Taejon Christian International School is a non-profit educational institution.

Accreditation and authorization 
 In 1973, TCIS gained accreditation by the Western Association of Schools and Colleges (WASC) to deliver a western-style education to children in grades K-12. This accreditation covers academic programs and the on-campus boarding program. In 2021, TCIS is the only school in Daejeon, South Korea, to be authorized by WASC. 
 In 1999, TCIS received official certification from the Korean Ministry of Education as a foreign school.
 TCIS is authorized by the International Baccalaureate (IB) as a Three Programme World School.  It received authorization for the Diploma Programme in 2004, the Primary Years Programme in 2008, and the Middle Years Programme in 2012. TCIS was the first school in Korea to become authorized for all three IB programs and today stands as one of seven international schools in Korea to have three-program authorization.  In 2019, the IB Director General, Siva Kumari, visited South Korea as part of a growing partnership between the IB and Korean government offices to introduce aspects of the IB curriculum in public schools.   As plans for the IB continues to progress in South Korea, TCIS has been active in helping Korean teachers and administrators to understand more about the practical implementations of the IB in classrooms.

History 
TCIS is one of the oldest international schools in Korea, with connections going back to 1900 with Pyeongyang Foreign School (PFS). Pyongyang was commonly known as the "Jerusalem of the East", due to the success of (largely) Presbyterian and joint missionary work in the city.  PFS was an American, Presbyterian-run school for missionary children. They began with families from Canada, Australia, Korea, China, and Japan, and grew over the following years. The need was for western-style education to support the foreign and locally-partnered missionary children.

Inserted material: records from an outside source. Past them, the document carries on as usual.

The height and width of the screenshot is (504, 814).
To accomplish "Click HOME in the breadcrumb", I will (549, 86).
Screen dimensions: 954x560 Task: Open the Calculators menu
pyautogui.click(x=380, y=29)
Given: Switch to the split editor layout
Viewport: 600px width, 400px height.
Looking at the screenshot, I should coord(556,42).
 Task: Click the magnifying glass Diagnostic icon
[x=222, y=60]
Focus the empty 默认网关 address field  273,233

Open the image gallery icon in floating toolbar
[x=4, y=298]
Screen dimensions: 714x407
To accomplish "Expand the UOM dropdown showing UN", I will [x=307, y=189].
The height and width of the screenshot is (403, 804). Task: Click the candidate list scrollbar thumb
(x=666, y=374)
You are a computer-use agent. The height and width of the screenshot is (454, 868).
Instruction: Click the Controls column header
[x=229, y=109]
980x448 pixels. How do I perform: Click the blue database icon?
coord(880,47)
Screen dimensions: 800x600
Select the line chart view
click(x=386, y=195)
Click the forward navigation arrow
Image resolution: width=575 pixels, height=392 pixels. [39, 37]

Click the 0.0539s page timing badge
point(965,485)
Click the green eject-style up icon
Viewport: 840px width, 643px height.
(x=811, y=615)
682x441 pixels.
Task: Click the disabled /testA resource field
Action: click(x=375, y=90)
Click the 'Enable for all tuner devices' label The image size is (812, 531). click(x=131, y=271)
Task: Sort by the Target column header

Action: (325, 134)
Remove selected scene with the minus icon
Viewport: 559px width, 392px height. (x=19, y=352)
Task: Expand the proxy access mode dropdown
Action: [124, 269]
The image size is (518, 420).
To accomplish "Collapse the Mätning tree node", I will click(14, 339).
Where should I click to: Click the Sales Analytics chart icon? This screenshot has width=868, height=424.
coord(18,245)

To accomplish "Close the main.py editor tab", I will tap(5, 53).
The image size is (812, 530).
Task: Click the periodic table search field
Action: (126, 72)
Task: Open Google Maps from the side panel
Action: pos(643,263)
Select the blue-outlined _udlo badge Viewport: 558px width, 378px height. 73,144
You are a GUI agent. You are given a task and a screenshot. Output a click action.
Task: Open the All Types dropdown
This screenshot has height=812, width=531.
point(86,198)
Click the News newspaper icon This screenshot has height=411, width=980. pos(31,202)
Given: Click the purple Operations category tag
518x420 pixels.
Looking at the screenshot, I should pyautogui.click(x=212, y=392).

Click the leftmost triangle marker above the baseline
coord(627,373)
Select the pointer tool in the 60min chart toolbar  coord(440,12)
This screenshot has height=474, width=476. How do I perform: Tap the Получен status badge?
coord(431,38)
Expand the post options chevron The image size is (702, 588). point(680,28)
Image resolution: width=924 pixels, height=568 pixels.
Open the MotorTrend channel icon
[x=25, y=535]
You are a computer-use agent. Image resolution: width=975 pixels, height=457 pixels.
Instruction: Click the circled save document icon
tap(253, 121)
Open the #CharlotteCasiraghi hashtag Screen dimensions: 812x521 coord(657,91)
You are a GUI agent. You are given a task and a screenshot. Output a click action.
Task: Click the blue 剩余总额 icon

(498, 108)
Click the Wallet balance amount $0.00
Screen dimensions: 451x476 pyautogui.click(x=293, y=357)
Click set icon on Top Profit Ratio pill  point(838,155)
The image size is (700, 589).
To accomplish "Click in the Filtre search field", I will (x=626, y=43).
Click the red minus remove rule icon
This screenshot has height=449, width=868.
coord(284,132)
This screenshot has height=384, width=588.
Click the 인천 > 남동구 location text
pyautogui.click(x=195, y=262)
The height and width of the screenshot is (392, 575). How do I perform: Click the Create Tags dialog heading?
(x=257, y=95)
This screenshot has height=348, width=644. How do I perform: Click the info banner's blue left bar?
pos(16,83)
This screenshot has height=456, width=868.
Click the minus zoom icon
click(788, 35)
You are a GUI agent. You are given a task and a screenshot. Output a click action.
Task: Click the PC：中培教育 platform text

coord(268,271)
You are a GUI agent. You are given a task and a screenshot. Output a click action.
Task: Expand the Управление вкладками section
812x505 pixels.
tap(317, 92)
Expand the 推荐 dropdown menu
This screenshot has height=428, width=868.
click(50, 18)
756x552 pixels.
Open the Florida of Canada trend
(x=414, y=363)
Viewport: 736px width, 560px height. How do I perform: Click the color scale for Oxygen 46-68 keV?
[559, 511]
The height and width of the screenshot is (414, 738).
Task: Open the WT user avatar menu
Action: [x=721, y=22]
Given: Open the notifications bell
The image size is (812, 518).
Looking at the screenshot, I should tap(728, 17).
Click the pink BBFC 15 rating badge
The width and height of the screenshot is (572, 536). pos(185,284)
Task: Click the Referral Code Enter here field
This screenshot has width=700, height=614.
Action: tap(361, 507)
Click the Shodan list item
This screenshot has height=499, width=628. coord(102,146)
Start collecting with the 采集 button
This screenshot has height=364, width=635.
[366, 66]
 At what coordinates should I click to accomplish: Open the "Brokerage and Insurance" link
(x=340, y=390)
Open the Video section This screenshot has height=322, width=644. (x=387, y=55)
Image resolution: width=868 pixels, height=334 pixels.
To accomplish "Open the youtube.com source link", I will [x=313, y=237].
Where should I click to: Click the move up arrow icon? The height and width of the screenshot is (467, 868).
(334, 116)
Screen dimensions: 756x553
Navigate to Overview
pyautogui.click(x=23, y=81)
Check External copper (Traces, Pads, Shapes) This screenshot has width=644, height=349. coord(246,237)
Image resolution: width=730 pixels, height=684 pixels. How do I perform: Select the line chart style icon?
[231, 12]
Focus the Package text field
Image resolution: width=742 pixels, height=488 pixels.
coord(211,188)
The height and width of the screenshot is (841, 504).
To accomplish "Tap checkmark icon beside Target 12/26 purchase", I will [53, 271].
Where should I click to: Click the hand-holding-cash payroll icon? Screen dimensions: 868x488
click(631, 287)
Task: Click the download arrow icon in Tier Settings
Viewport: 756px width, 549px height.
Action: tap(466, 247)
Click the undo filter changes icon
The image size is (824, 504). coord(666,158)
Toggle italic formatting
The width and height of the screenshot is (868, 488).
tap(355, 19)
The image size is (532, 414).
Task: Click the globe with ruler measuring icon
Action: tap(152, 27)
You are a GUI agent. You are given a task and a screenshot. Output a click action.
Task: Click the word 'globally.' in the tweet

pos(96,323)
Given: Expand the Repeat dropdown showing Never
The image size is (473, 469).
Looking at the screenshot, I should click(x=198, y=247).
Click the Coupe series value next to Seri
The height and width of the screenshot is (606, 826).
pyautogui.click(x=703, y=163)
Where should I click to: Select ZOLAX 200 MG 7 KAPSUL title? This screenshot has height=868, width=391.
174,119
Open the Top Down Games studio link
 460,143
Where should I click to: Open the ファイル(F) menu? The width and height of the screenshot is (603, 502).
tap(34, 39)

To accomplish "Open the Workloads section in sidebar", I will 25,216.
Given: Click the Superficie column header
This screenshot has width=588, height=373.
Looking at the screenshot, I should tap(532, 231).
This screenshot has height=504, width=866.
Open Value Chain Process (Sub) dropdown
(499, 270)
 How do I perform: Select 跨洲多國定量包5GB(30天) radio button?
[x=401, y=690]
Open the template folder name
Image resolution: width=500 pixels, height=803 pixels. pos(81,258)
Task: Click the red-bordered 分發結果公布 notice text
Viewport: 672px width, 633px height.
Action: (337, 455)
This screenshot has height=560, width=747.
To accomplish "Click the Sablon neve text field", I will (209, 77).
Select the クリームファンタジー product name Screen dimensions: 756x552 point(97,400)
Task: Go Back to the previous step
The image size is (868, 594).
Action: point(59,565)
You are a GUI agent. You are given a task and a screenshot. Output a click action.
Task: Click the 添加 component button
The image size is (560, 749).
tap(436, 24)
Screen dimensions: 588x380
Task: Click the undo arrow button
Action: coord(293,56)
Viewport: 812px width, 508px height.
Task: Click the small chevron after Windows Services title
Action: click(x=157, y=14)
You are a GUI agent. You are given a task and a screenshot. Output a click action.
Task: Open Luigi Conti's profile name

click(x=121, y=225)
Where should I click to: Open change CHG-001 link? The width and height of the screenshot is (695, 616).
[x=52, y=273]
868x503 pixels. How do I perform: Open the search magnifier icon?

Pyongyang Foreign School closed in 1940 in anticipation of war between the United States and Japan. 

Ruth Bell Graham (wife of renowned Christian evangelist, Billy Graham) and sister Virginia Bell Somerville attended Pyongyang Foreign School for some time while their family served as missionaries in China.  In later years, Billy Graham would go to evangelize in North Korea. Virginia Bell Somerville would return to South Korea with her husband John, serving as missionaries with the Presbyterian Church, for forty years.  During that time, the Somervilles would be leaders in creating the school that would continue the PFS mission and would become Taejon Christian International School. In 1958, with cooperation among various mission organizations in Korea, Taejon Foreign School was established in Daejeon, on Presbyterian mission property in O-Jung-dong. Two years later, the school name was changed to Korea Christian Academy. In 1993, it changed once more to Taejon Christian International School. 

In 1997, Ms. Virginia Somerville wrote an article for the TCIS "Views and Visions" newsletter, talking about a reunion of PFS students, and was quoted as saying that "TCIS/KCA has really been the heir apparent of Pyongyang Foreign School by being today's Korean boarding school".  TCIS also inherited PFS's yearbook name (Kulsai) and carried on the format of operating both a day and boarding school. 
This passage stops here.